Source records

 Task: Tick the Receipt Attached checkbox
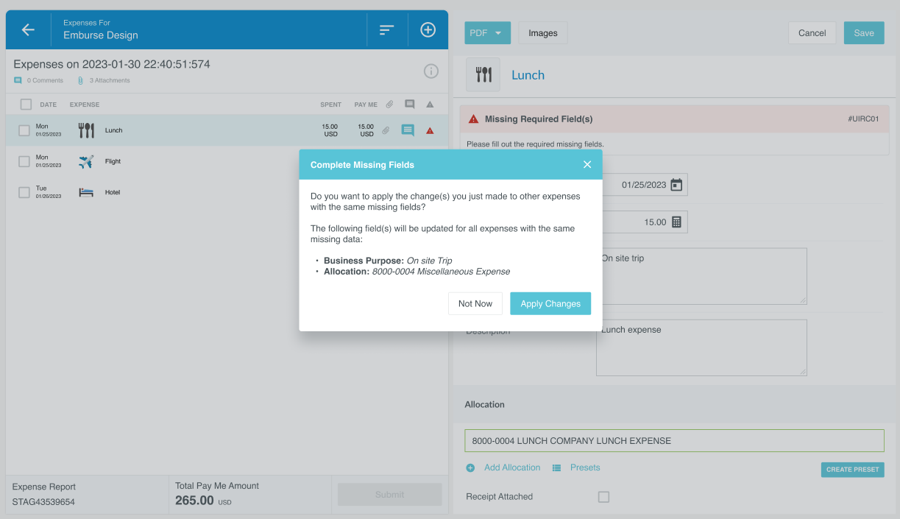point(603,497)
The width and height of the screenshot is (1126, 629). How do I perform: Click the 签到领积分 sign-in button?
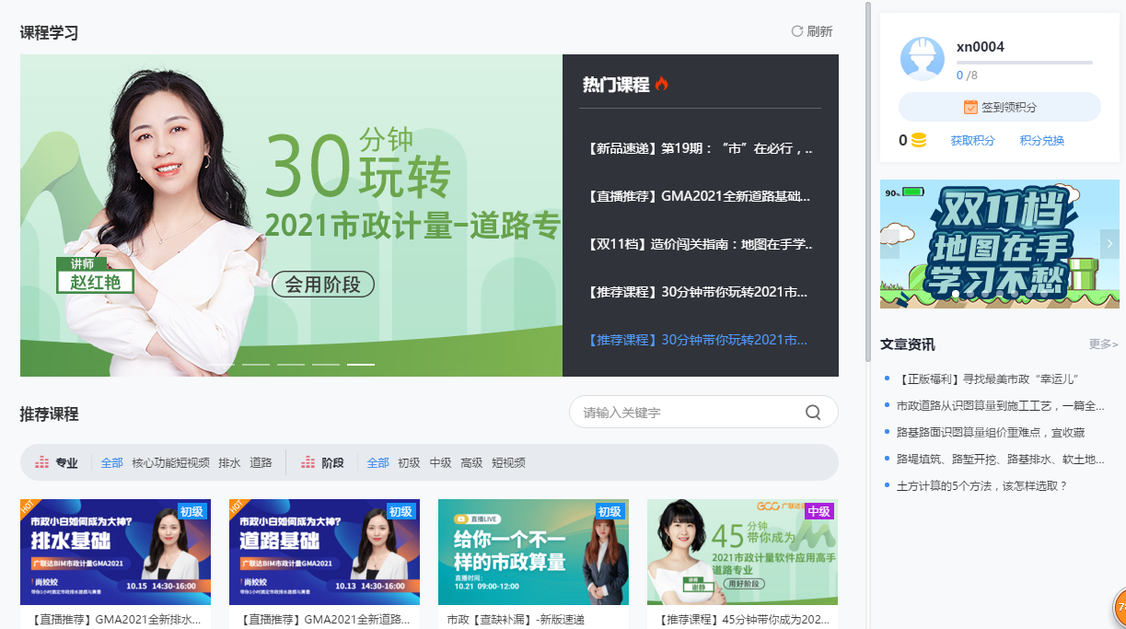click(1000, 107)
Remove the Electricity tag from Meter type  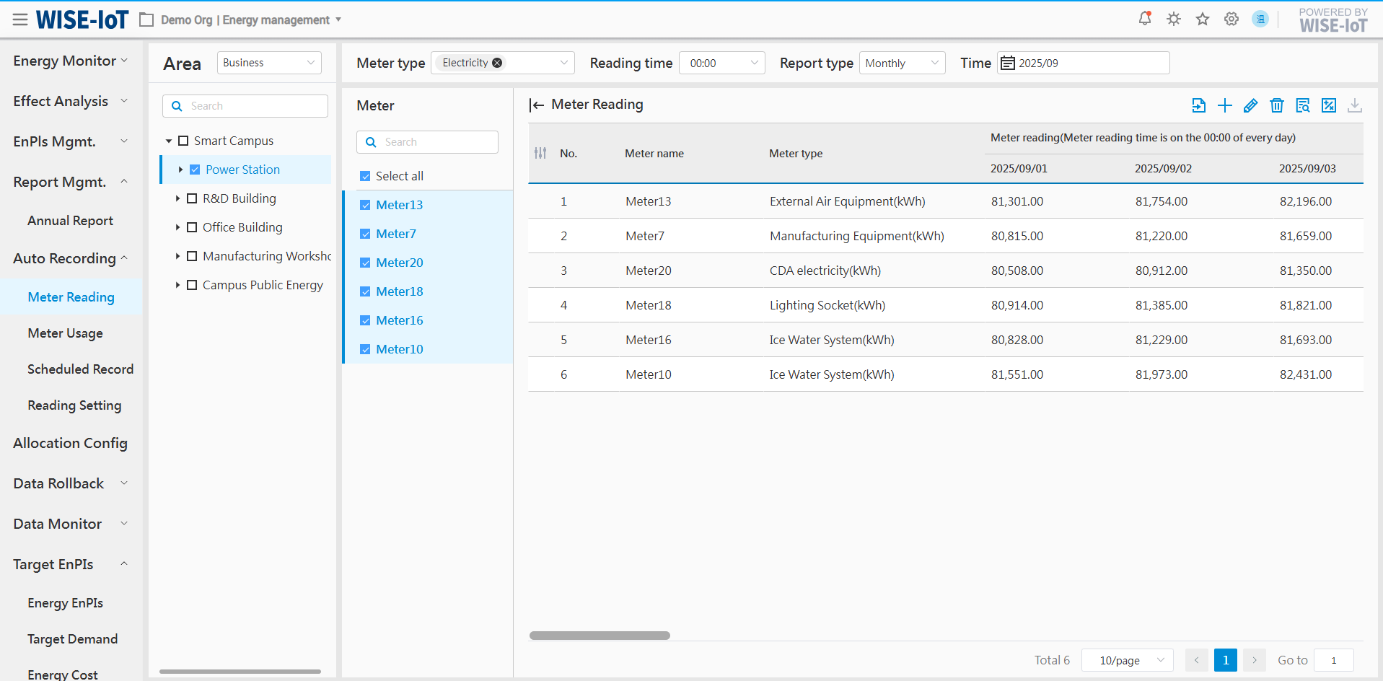[x=497, y=63]
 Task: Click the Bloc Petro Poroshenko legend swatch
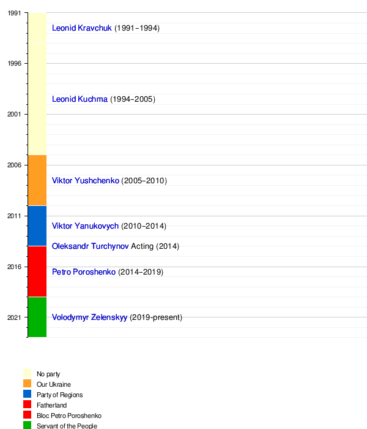pos(28,415)
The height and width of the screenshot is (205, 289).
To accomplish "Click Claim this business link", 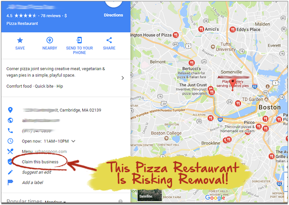I will click(x=40, y=162).
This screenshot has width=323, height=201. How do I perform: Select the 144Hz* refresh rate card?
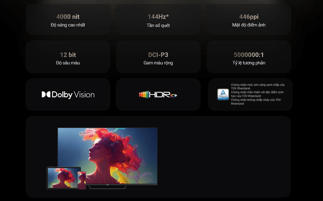pyautogui.click(x=158, y=19)
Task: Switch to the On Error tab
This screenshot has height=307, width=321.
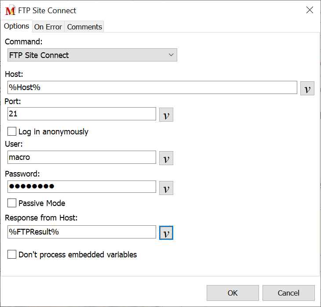Action: 48,27
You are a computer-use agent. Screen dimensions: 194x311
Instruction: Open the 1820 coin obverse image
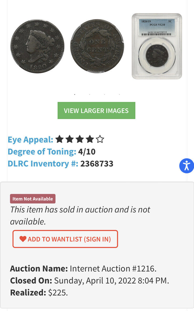[x=37, y=46]
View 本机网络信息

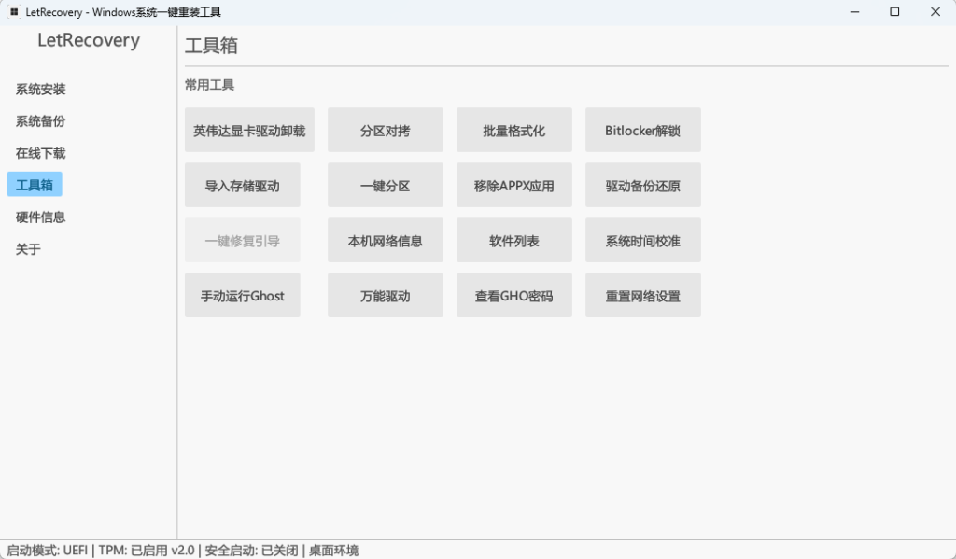[385, 240]
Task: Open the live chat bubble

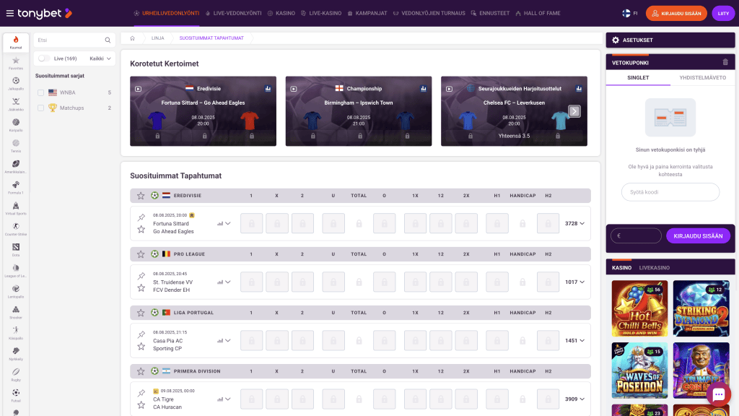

### Work request
Only the lines from the one containing "You are a computer-use" through the last line of the data may appear in the answer, each given again exactly and with pictures left out.

### Answer box
You are a computer-use agent. Screen dimensions: 194x311
Instruction: Open the 1820 coin obverse image
[x=37, y=46]
View 本机网络信息

[385, 240]
Task: Open the live chat bubble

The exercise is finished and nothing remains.